A new model for chronic visceral hypersensitivity following a diluted AA stimulus in the neonatal period is described. The hypersensitivity may be associated with mast cell hyperplasia in the colon and increased excitability of IB4-positive colonic neurons as a result of suppression of I(A) density and a shift in the inactivation curves of I(A) and I(K) in a hyperpolarizing direction in these cells. This study identifies for the first time a specific molecular mechanism in subpopulations of colonic DRG neurons that underlies chronic visceral hypersensitivity.
肠易激综合征(IBS)与慢性内脏超敏状态相关,但内脏痛觉过敏的潜在分子机制仍不清楚。本研究旨在检测IBS样内脏超敏大鼠模型中结肠背根神经节(DRG)神经元亚群的兴奋性变化以及电压门控钾电流的改变。
从出生后第8天至21天,通过向结肠内注入0.5%醋酸(AA)生理盐水诱导IBS样内脏超敏模型。待大鼠成年后进行实验。通过1,1'-二油酰基-3,3,3',3'-四甲基吲哚羰花青甲磺酸盐(DiI)荧光标记鉴定支配结肠的DRG神经元,并对其进行异凝集素B4(IB4)结合免疫染色以对这些结肠神经元进行分类。对急性分离的DiI标记的DRG神经元进行膜片钳记录,并通过逆转录-聚合酶链反应(RT-PCR)和蛋白质免疫印迹法检测L6-S2 DRG中钾通道的表达。

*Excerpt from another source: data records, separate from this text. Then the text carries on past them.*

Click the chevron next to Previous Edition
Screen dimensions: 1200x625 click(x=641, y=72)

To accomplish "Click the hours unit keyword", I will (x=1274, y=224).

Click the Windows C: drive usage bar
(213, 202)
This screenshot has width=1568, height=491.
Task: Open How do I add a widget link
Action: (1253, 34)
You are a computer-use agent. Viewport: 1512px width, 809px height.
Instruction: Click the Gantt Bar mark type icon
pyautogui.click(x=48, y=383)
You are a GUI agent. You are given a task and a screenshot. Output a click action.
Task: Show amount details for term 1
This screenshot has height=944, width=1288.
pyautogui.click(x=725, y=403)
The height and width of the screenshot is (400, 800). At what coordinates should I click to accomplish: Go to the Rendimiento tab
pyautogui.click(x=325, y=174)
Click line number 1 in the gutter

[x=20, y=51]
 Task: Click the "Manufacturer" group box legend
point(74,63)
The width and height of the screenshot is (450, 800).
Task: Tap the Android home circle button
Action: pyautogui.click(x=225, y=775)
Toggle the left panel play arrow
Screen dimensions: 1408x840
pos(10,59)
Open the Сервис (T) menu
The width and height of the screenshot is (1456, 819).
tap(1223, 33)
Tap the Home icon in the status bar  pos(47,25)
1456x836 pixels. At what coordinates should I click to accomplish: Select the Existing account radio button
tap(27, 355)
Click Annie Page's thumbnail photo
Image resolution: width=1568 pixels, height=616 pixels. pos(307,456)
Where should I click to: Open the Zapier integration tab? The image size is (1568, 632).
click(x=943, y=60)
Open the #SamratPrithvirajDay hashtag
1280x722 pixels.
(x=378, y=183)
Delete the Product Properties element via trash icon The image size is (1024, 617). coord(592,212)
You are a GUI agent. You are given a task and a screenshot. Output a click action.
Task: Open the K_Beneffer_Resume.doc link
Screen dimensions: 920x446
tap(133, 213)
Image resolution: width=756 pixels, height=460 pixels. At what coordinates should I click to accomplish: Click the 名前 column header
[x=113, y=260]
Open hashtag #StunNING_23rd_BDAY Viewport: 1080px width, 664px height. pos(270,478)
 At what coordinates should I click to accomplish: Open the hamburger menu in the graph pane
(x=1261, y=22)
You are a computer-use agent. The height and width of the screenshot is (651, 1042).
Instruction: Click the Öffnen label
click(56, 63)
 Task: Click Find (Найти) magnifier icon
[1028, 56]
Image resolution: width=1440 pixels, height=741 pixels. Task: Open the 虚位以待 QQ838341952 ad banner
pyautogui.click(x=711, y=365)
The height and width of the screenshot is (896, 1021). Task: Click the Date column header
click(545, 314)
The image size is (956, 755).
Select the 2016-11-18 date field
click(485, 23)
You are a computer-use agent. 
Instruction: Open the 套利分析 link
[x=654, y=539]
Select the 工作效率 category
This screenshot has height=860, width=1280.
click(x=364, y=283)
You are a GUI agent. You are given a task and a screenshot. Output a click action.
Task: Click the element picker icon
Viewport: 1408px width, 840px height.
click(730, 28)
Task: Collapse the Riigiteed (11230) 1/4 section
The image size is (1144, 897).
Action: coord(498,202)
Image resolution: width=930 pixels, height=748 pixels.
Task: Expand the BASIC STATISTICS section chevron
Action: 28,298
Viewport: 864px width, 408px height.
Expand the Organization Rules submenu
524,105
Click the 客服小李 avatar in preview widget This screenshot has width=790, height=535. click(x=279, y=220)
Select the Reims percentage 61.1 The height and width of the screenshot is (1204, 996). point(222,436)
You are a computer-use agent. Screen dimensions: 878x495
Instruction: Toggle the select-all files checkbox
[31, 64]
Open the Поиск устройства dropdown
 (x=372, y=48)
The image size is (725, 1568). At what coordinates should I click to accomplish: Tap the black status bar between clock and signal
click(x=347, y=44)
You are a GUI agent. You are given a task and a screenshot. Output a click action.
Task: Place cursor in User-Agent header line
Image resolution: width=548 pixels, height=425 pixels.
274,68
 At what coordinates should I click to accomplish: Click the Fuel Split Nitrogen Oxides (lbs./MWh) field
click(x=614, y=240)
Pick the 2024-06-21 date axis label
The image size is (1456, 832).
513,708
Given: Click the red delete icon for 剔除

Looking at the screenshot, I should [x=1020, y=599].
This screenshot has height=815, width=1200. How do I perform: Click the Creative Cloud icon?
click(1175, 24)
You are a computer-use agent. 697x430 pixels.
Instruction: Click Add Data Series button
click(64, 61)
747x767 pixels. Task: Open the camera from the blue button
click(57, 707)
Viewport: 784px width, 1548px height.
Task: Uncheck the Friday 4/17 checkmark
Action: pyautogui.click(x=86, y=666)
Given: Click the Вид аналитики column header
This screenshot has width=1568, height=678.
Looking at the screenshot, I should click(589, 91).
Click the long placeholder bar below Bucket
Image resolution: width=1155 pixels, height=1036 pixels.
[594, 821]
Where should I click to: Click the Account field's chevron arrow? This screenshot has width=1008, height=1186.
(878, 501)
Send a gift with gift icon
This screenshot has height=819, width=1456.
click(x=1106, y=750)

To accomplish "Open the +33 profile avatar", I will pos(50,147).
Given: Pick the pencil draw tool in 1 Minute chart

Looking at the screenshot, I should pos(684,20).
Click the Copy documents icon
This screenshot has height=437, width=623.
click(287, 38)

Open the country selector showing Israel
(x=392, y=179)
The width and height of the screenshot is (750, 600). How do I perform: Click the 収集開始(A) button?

(1)新生期AA处理诱导了持久的内脏超敏反应,无明显炎症,但有肥大细胞增生。(2)结肠DRG神经元包含具有不同电生理特性的IB4阳性和阴性神经元。IB4阳性结肠神经元的动作电位(AP)更长,A 型钾电流(I(A))比IB4阴性神经元更大,且结肠神经元的IB4表型变化与慢性内脏超敏反应无关。(3)新生期AA处理降低了IB4阳性结肠神经元的I(A)密度,并通过将稳态失活向负方向移动改变了I(A)和I(K)的电生理特性。这些细胞的兴奋性增加。(4)与对照大鼠相比,新生期AA处理的大鼠中Kv4.3表达下调,这提示了这些大鼠DRG神经元电活动变化的一种可能机制。
描述了一种新生期稀释AA刺激后慢性内脏超敏反应的新模型。超敏反应可能与结肠肥大细胞增生以及IB4阳性结肠神经元兴奋性增加有关,后者是由于这些细胞中I(A)密度受抑制以及I(A)和I(K)失活曲线向超极化方向移动所致。本研究首次确定了结肠DRG神经元亚群中慢性内脏超敏反应潜在的特定分子机制。